Утренняя казнь произвела на всех такое впечатление, что я понял: многие слушают проповедника, полные смятения, и задумываются: может быть, он прав?

А он продолжал свое: «Ударившему тебя по правой щеке подставь и левую!..»

Дальше я не мог выдержать. Встал. Подошел к самодовольному, все время улыбавшемуся докладчику и крикнул: «А ну, попробуем! Подставляй-ка физиономию!» И я поднял свою здоровенную лапищу.

Проповедник отскочил. Победной улыбки как не бывало. «Не смейте! А то и я ударю!» — крикнул он. «Только это и хотел я выяснить!» — кинул я в ответ и, сплюнув сквозь зубы, медленно отправился на свое место.

В зале сперва облегченно вздохнули. Потом, глядя на растерявшегося бородача, расхохотались, но хохотали недолго. Было не до смеха. А докладчик, потупив очи долу и бросая исподлобья косые взгляды, удалился.

Тогда же, в конце декабря 1919 года, в зале Будапештской консерватории исполнялась оратория Баха «Страсти по Матфею». Перед органом собралось триста человек: оркестрантов, хористов и солистов.

Не знаю как на кого, но на меня эта мятежная музыкальная трагедия Баха, завершающаяся казнью Христа, всегда производила неизгладимое впечатление.

Вторую группу приговоренных к смерти венгерских коммунистов должны были казнить перед рождеством. Но благочестивые судьи решили отложить казнь на послепраздничные дни.

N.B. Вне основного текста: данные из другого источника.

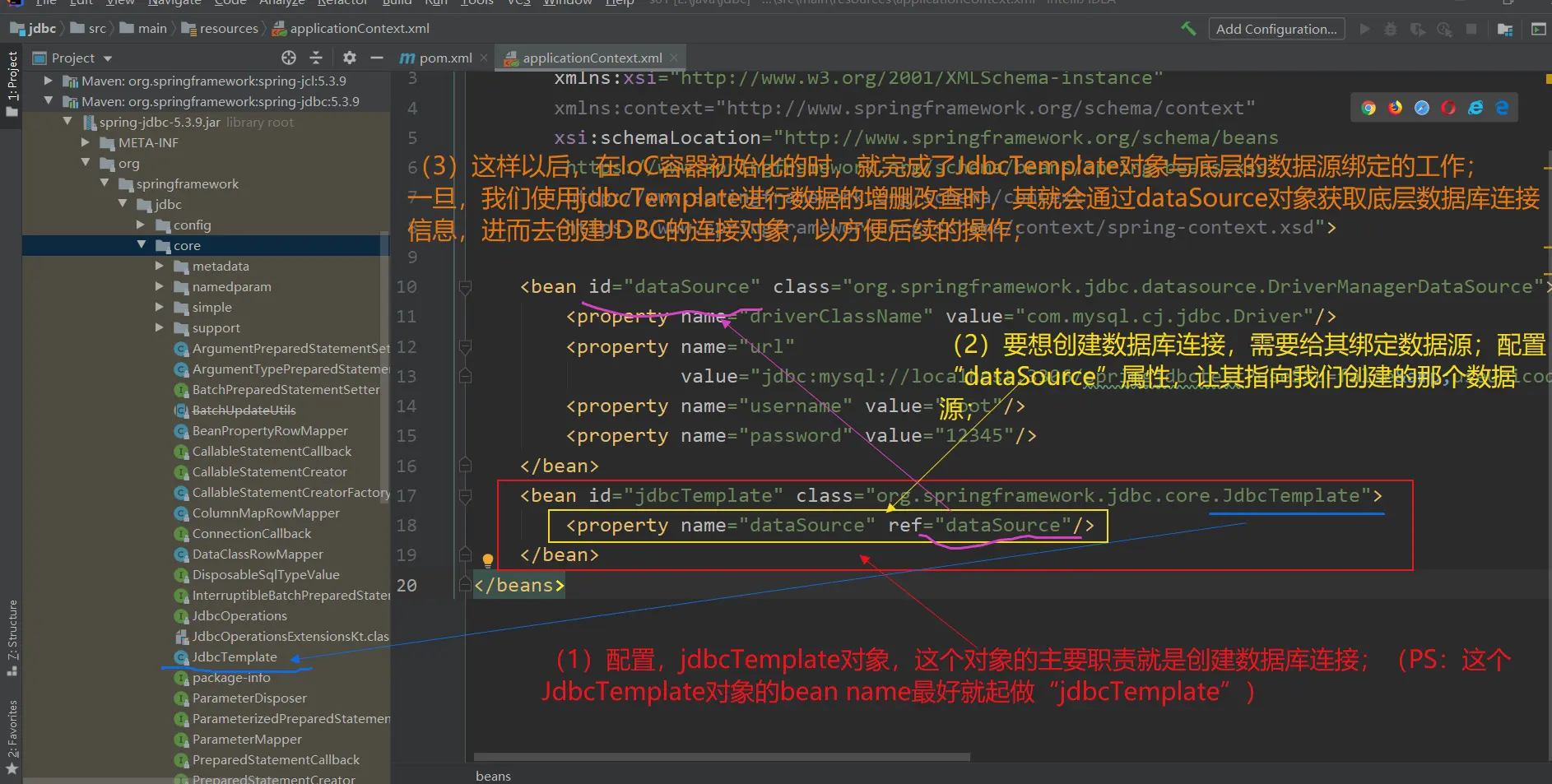Image resolution: width=1552 pixels, height=784 pixels.
Task: Hide the Project tool window
Action: [x=377, y=58]
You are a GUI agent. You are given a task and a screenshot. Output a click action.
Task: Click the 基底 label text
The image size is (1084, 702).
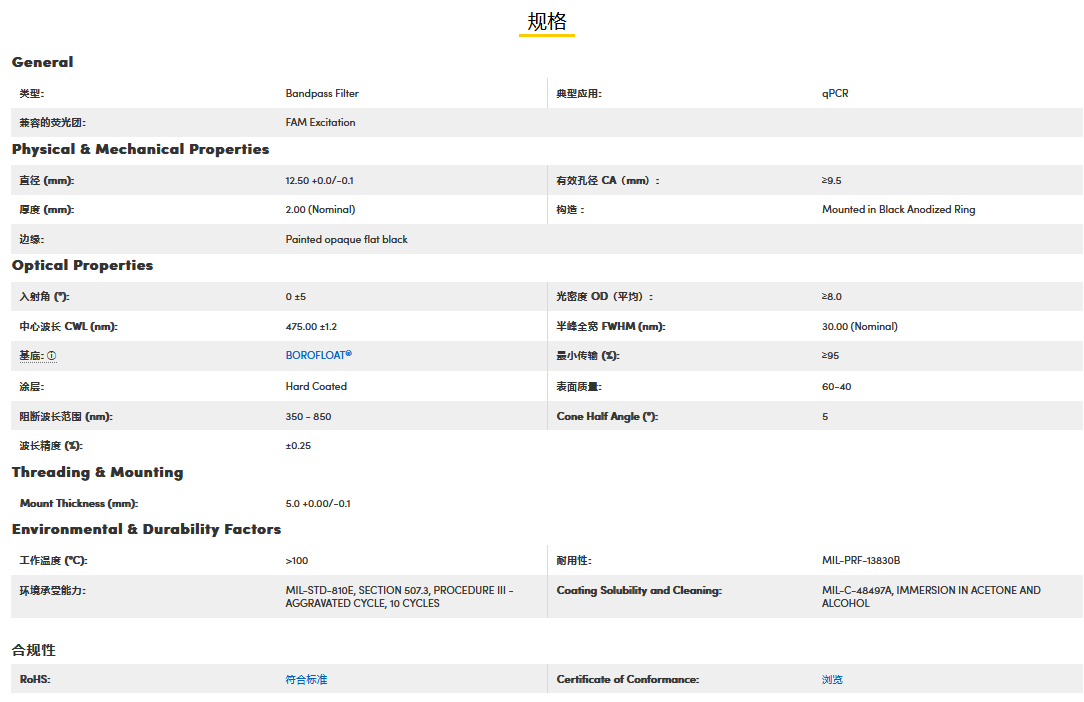click(x=31, y=356)
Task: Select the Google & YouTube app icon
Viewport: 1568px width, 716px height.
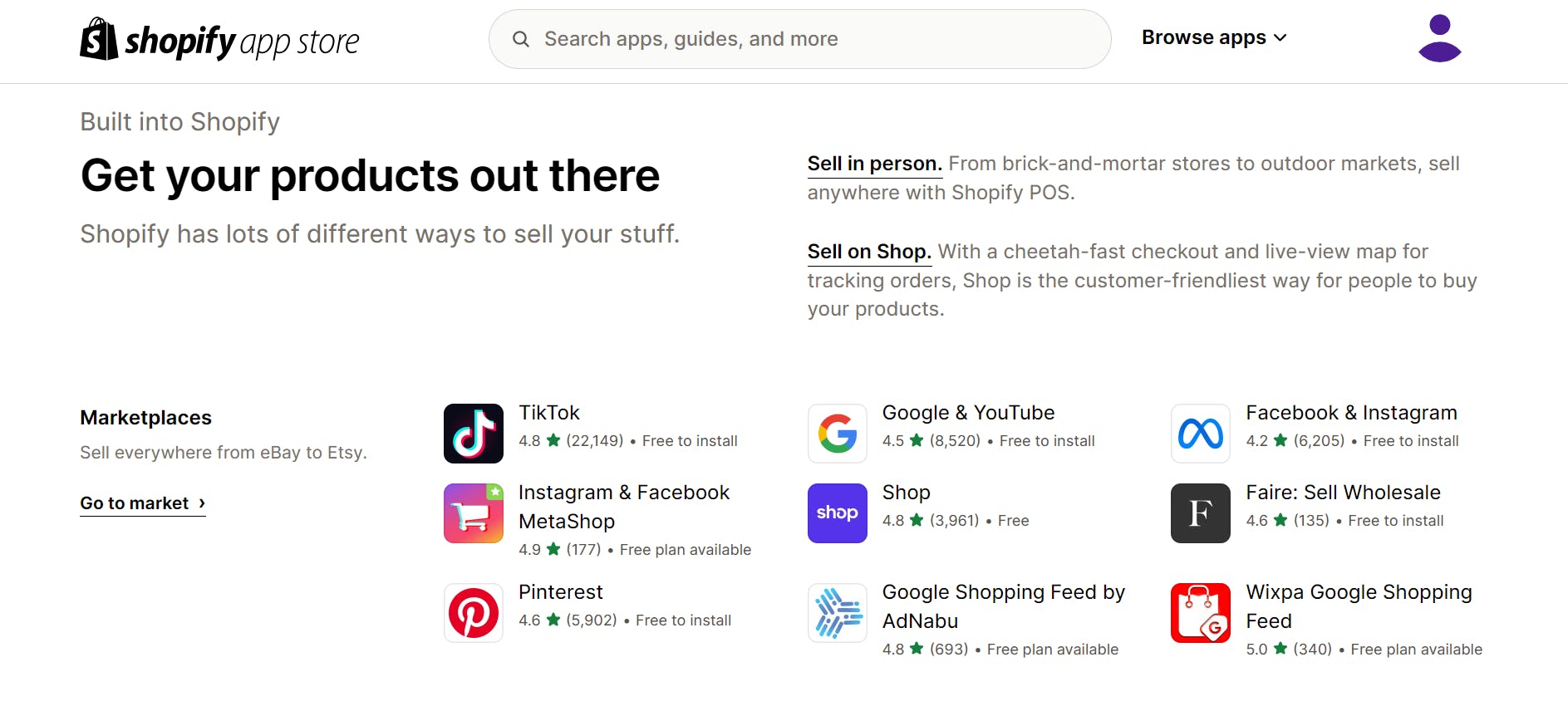Action: (837, 433)
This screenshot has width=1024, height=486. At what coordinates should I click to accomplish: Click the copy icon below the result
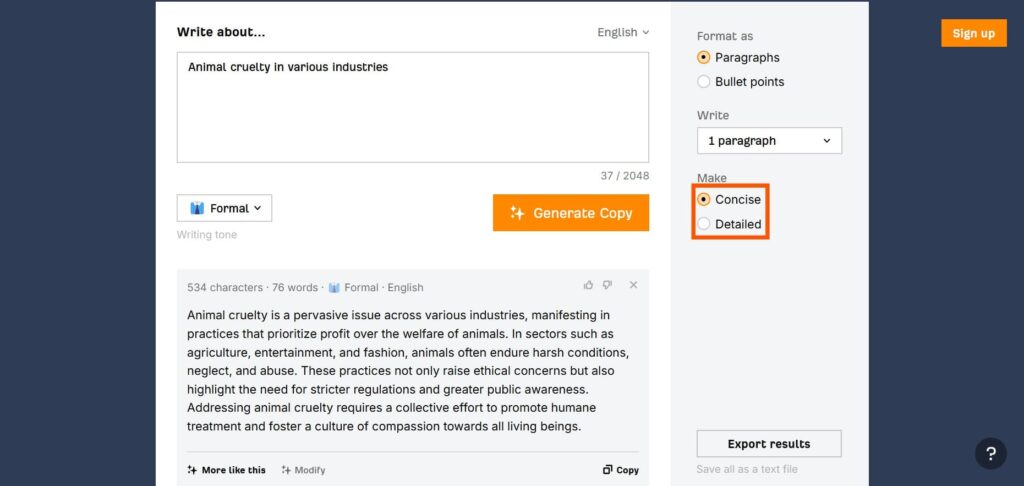607,470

Я сидел в зале консерватории. Гудел оркестр. В ответ на вопрос: «Христос или Варавва?» — разом грянули хоры, оркестр и орган. Со связанными руками стоял готовый к казни человек — оперный певец. После концерта он пойдет домой. А неподалеку от консерватории в камере смертников сидели те, кому уже больше никогда не уйти домой. Приговоренными к смерти провели они свой последний праздник рождества Христова. Пройдет праздник, и они уйдут. Темным декабрьским утром провели их по тюремному двору. Криками приветствовали они пролетарскую революцию, пришествие нового общественного строя. «Да здравствует Ленин, Бела Кун, мировая революция!» — кричали во весь голос, пока петля не задушила их слова.

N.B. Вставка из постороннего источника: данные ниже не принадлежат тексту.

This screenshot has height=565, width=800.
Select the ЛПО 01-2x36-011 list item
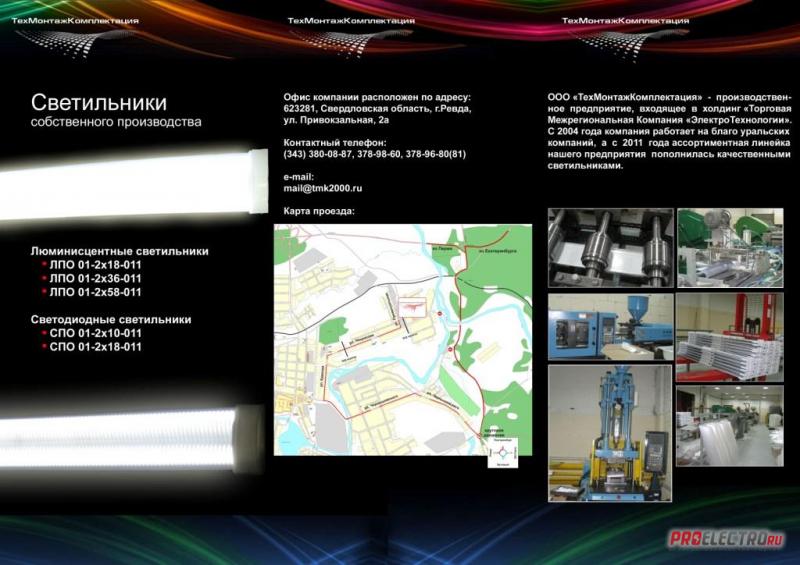(x=95, y=279)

Послушав «Страсти» Баха — стояла уже ночь, — я пошел на набережную Дуная. Уселся на гранитные ступени грузовой пристани. Смотрел на темную воду (обо всем этом расскажу в следующем романе) и решил, что напишу ораторию. Новую, пролетарскую ораторию. О борьбе, страданиях и гибели жертв революции; воспою их воскресение.

Я все еще в долгу перед ними.

5

Недавно я ездил в Чехословакию. Хотел навестить те места, где работал в начале двадцатых годов, в дни своей первой эмиграции, посетить старую Ружемберокскую бумажную фабрику, Лечский кирпичный завод, Спишко-Мнишековскую лесопилку. Приехал — и ничего не нашел: повсюду новые заводы, новые предприятия, новые рабочие поселки.

От старой бумажной фабрики уцелел лишь грязный фасад, очевидно, во устрашение: «Поглядите, вот какой была я когда-то». После долгих розысков обнаружил позади жилых домов барак, где я жил тогда. Он оказался чудовищно уродливым, но — что значит прошлое — я все-таки обрадовался ему. В бараке уже никто не живет, его превратили в склад. Говорят, и это ненадолго. Он обречен, как и прошлое.

В Ружембероке я нашел старое здание полицейской управы — ныне техникум, — где некогда в подвале помещалась тюрьма. Сорок два года назад меня впихнули туда два жандарма. Пострадал я за свою новеллу.

Эту ружемберокскую тюремную камеру будто списали из скверного романа: крохотные узенькие оконца, прутья решеток толщиной в руку. Сквозь пыльное стекло видны были только ноги прохожих. В камеру доносился глухой стук каблуков, а иногда, если по улице шли словацкие крестьяне в поршнях, и этого не было слышно. Мелькали только узкие домотканые брюки.

В камере стояли деревянные нары, у окна нетесаный, потемневший от времени стол, на столе жестяной кувшин и кружка. Возле стола шаткая табуретка, на которой я и сидел, склонивши голову на стол и уставившись в одну точку.

И вот сорок два года спустя я снова стоял у подвального оконца. Полумрак. Пустота. Смотрю, ищу того кудрявого юношу, который наблюдал за улицей сквозь железные прутья решетки. И не нахожу его. Ушел, видно, куда-то и не вернулся. А ведь я помню его обязательным человеком. Так почему же он не явился на свидание? Должен был ведь знать, что ради него посетил я эти края.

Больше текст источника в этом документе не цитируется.